■ **Work item**:
What is needed is an exact copy of the lines from the one containing "You are a computer-use" through the last line of the records, with no pictures.
-- -- --
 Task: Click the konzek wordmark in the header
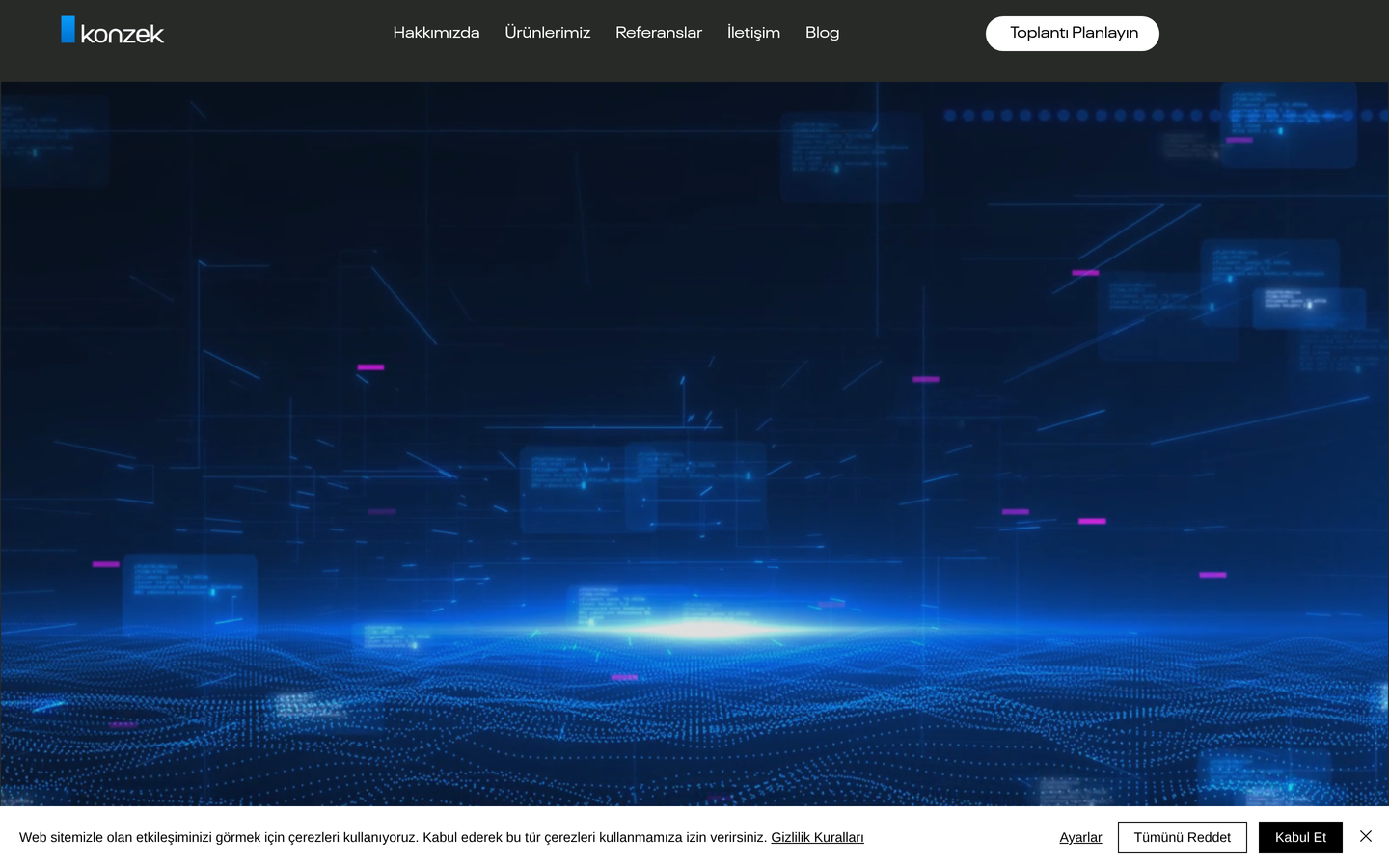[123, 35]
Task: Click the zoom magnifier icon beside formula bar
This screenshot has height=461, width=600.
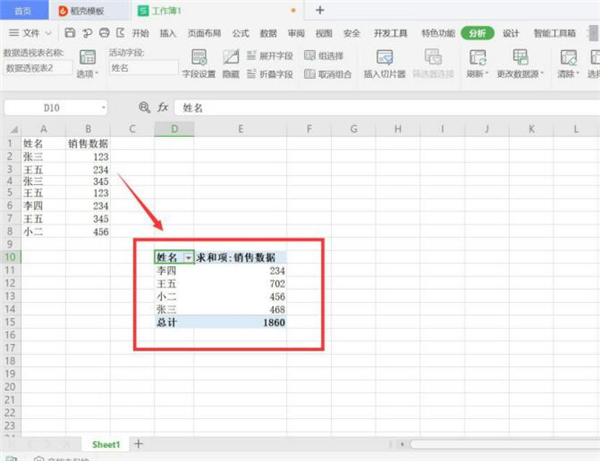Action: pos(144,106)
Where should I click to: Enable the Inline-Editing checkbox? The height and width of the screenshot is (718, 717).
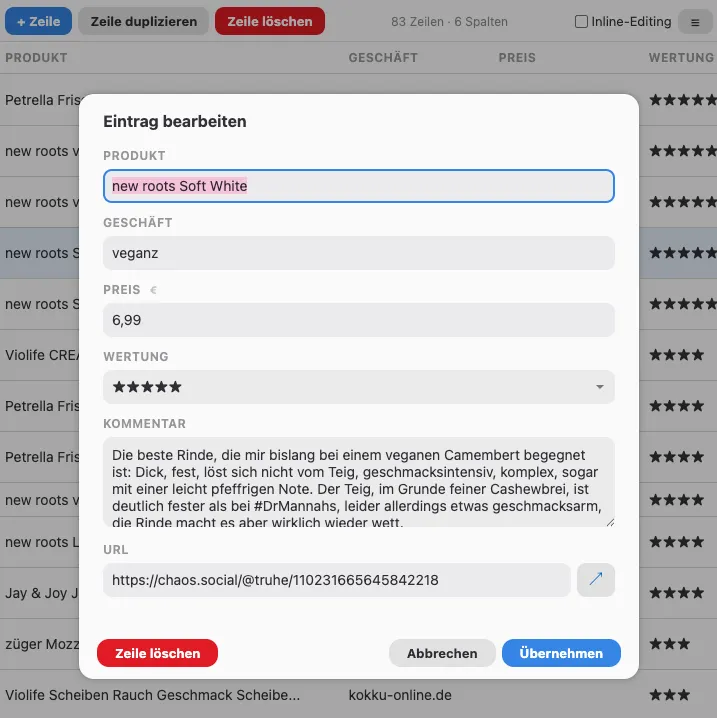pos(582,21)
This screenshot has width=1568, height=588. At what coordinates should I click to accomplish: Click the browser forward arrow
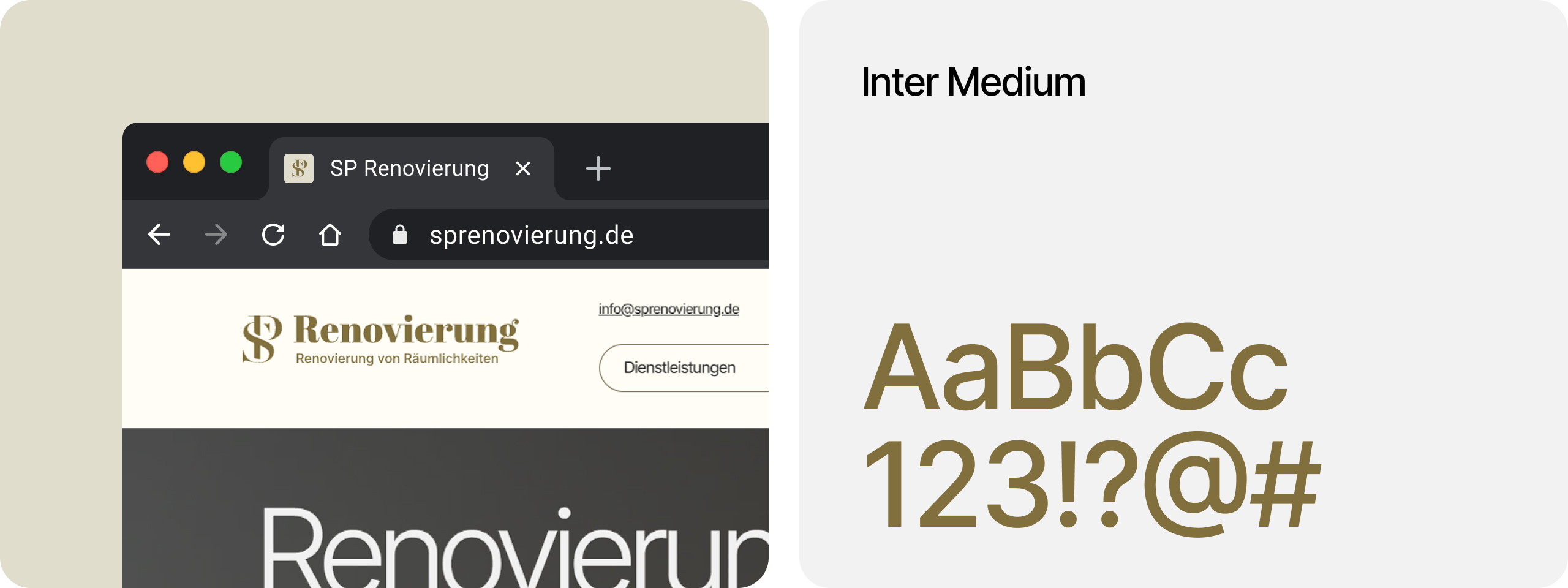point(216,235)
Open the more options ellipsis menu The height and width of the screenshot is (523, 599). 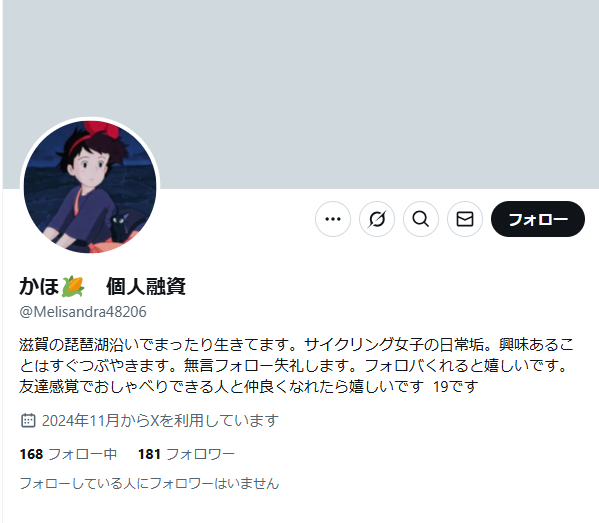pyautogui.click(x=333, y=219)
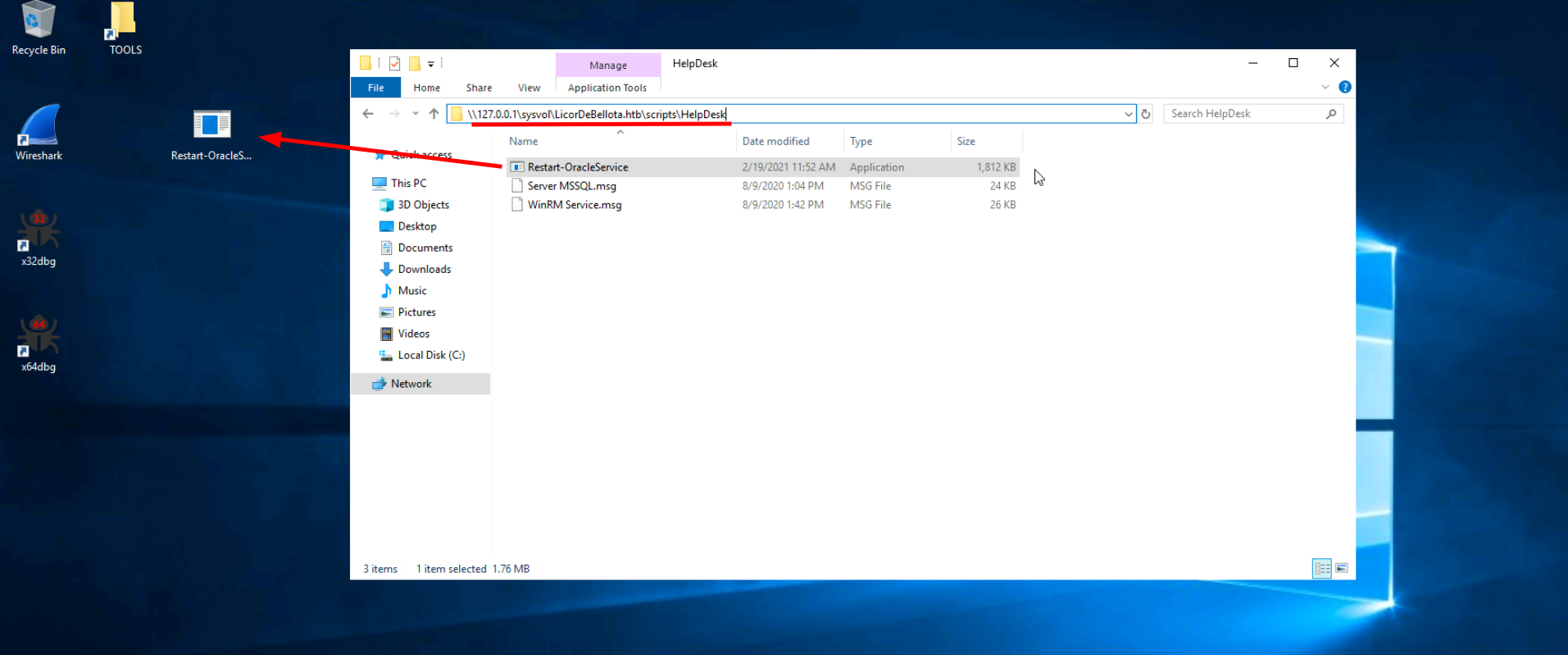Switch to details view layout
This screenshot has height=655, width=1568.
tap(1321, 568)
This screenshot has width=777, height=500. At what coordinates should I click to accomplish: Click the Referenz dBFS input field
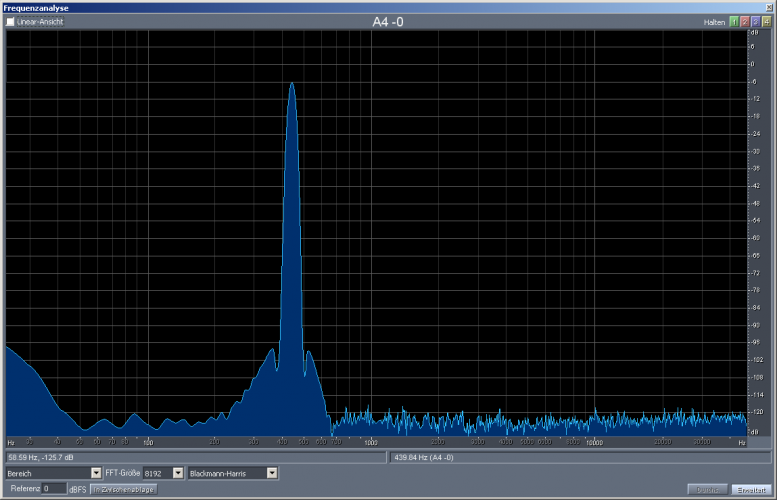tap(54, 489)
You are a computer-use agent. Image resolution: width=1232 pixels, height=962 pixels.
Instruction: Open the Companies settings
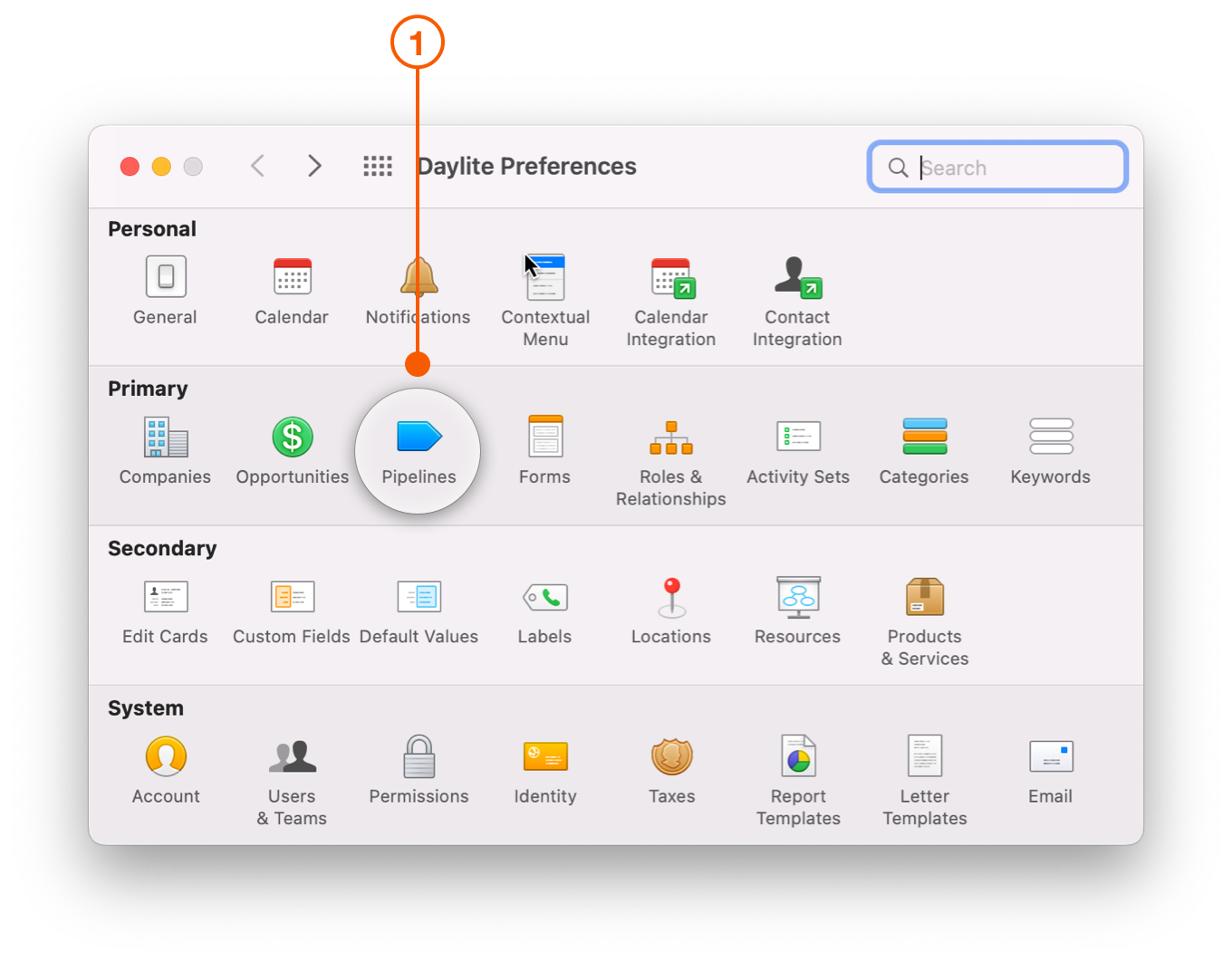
-- -- --
■ **Task result**:
You are a computer-use agent. Image resolution: width=1232 pixels, height=962 pixels.
Instruction: Open the Companies settings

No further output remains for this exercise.